When I started typing again, first with a fiction writing course I took at free university, I had no typewriter, so I used our family's first gigantic desktop computer (after everyone else abandoned the fight to occupy it and went to bed, of course). Predictably, almost stereotypically, the blasted thing lost my entire final draft exactly when I was about to type "The End."

Thus began another long hiatus in typing. I went back to journaling in bed, the only place I had privacy, after weaning and potty training my brood, but found it not quite so comfortable when I nodded off with my neck bent double and my pens leaking all over my pillows.

By the time laptops became not such a big deal--I mean some people had them, and I had a husband who loves supplying his family with techno gadgets--he bought me a refurbished Dell laptop. It weighed in at about 15 pounds at five inches thick, but with it I could sit at a corner table in the kitchen and look around online, or instant message those sufficiently in the know to write me back. Halcyon days.

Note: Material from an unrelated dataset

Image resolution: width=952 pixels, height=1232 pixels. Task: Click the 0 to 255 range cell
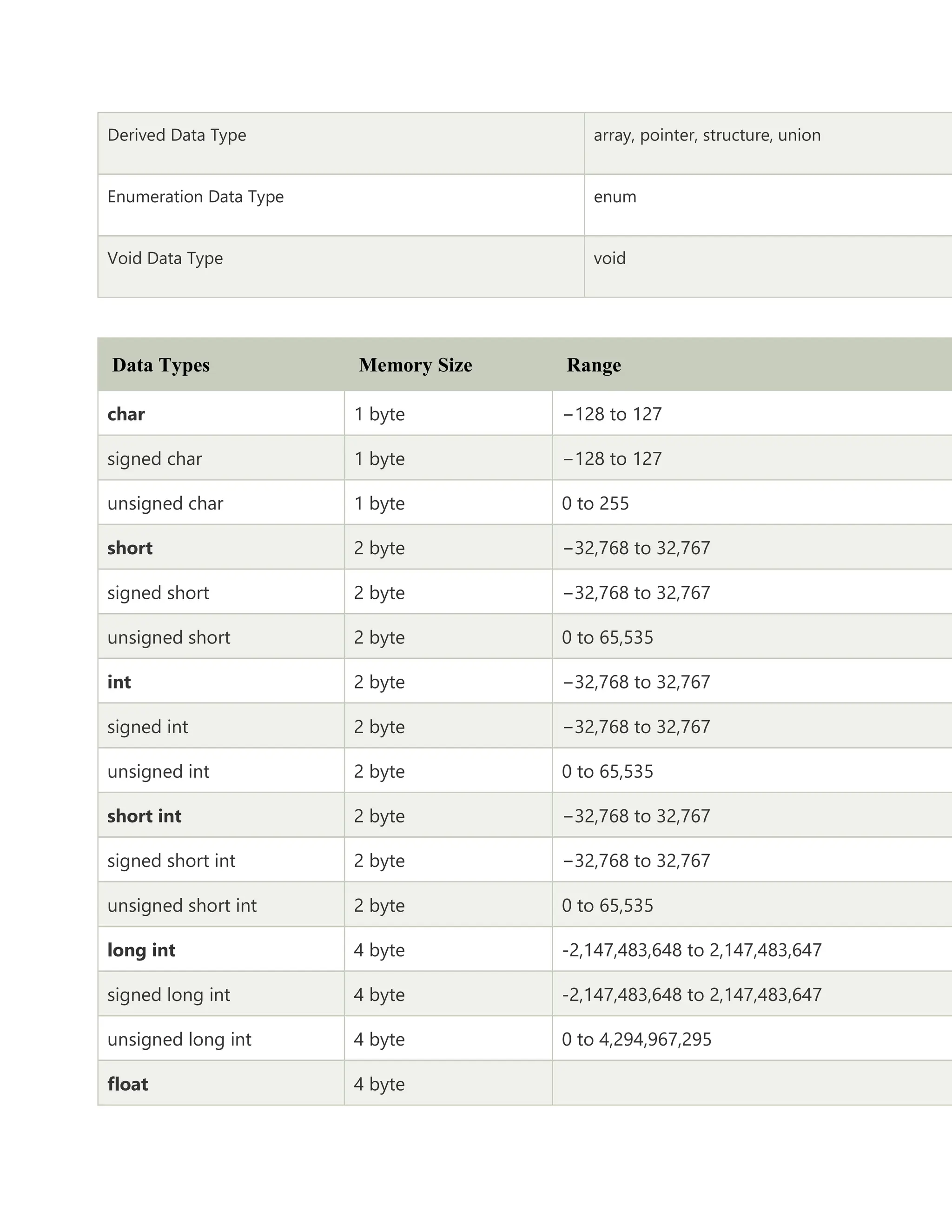coord(752,503)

Before long I had an actual writing job, some of which needed to be performed at home. I was finally qualified to own a new laptop! I still recall the heady feeling of opening the box to unpack a pristine, thin, and seemingly featherweight device, direct from Taiwan and untouched by podgy Caucasian hands. On this machine, at a table in my bedroom, I created weekly columns and features for a local paper. I felt I'd entered the Promised Land.

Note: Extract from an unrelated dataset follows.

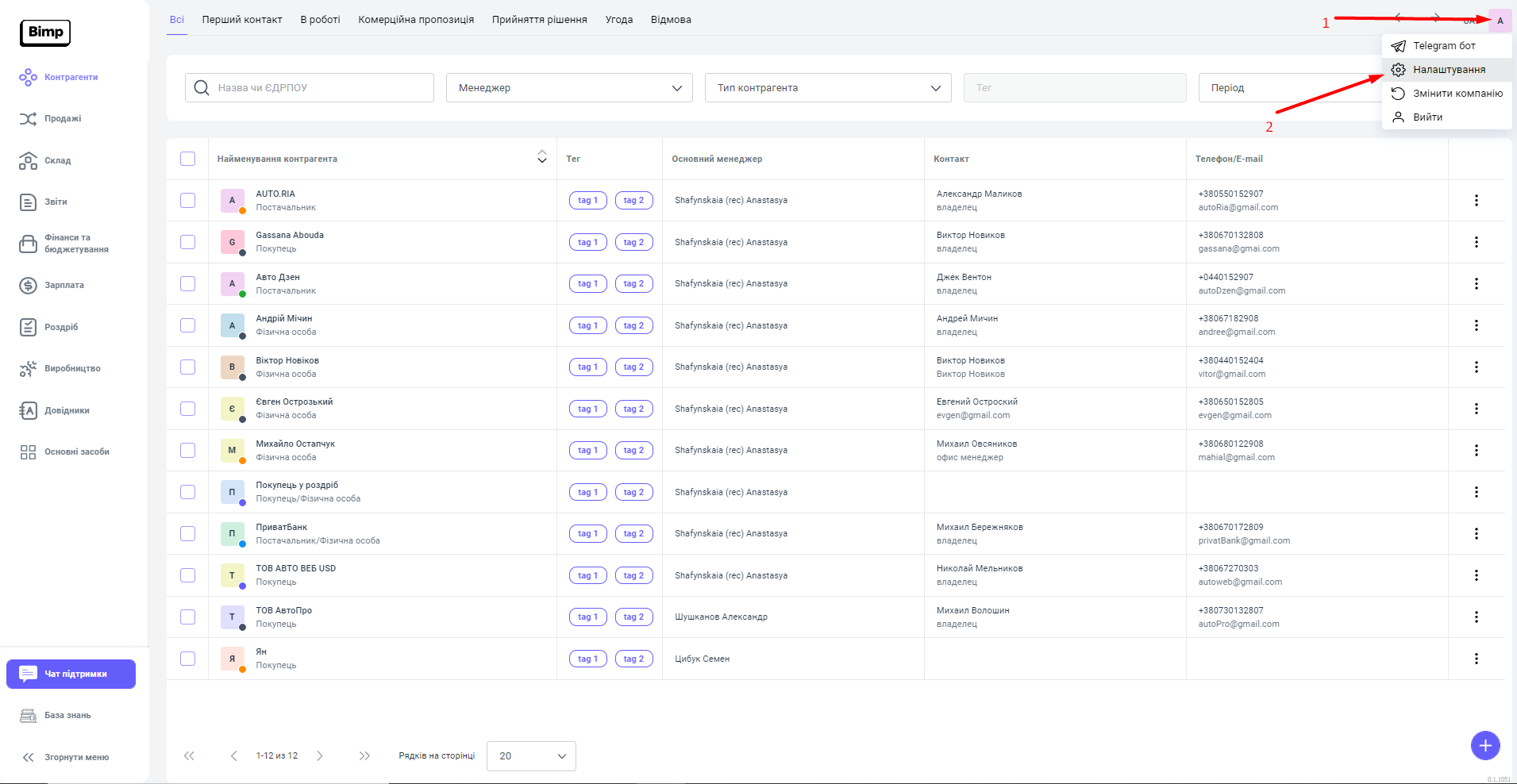Open three-dot menu for AUTO.RIA row
The width and height of the screenshot is (1517, 784).
pos(1476,201)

But the Promised Land before too long came up against a snag called the Internet, and gutted its newsroom like many other papers around the country. Laptops had then shrunk to netbooks, and I found them irresistibly cute, so, although I was no longer writing at my day job, my gadget-shopping husband granted my wish to adopt a little netty. He wiped my first new laptop and we gave it to a struggling poet of my acquaintance whose old machine had truly expired. With the purchase of my tiny, near-weightless netbook, I felt I'd come full circle, to possessing a writing machine so dainty, so adorable, so cleanly transportable in one hand--it was a dream come true. The problem was my arthritis made its presence known at the same time, and the tiny dancer's minuscule keyboard was within a couple of years all but inaccessible to the gnarly claw-hammer hands I had aged into.

This brand-new laptop under my fingertips is both large and light. The screen is great for streaming, the keyboard is wide, whisper quiet, and attentive to gentle keystrokes--something my swollen knuckles like a lot. I suppose I should know what kind it is, beyond what the "hp" logo tells me, but I'm not the kind of girl who memorizes specs of that kind. It's pretty, it does what I say (A little while ago, I said, "Blog." See?), and I'm keeping it close by, a little buddy that just might escort me all the way into my dotage. Whether I'm awake for that or not.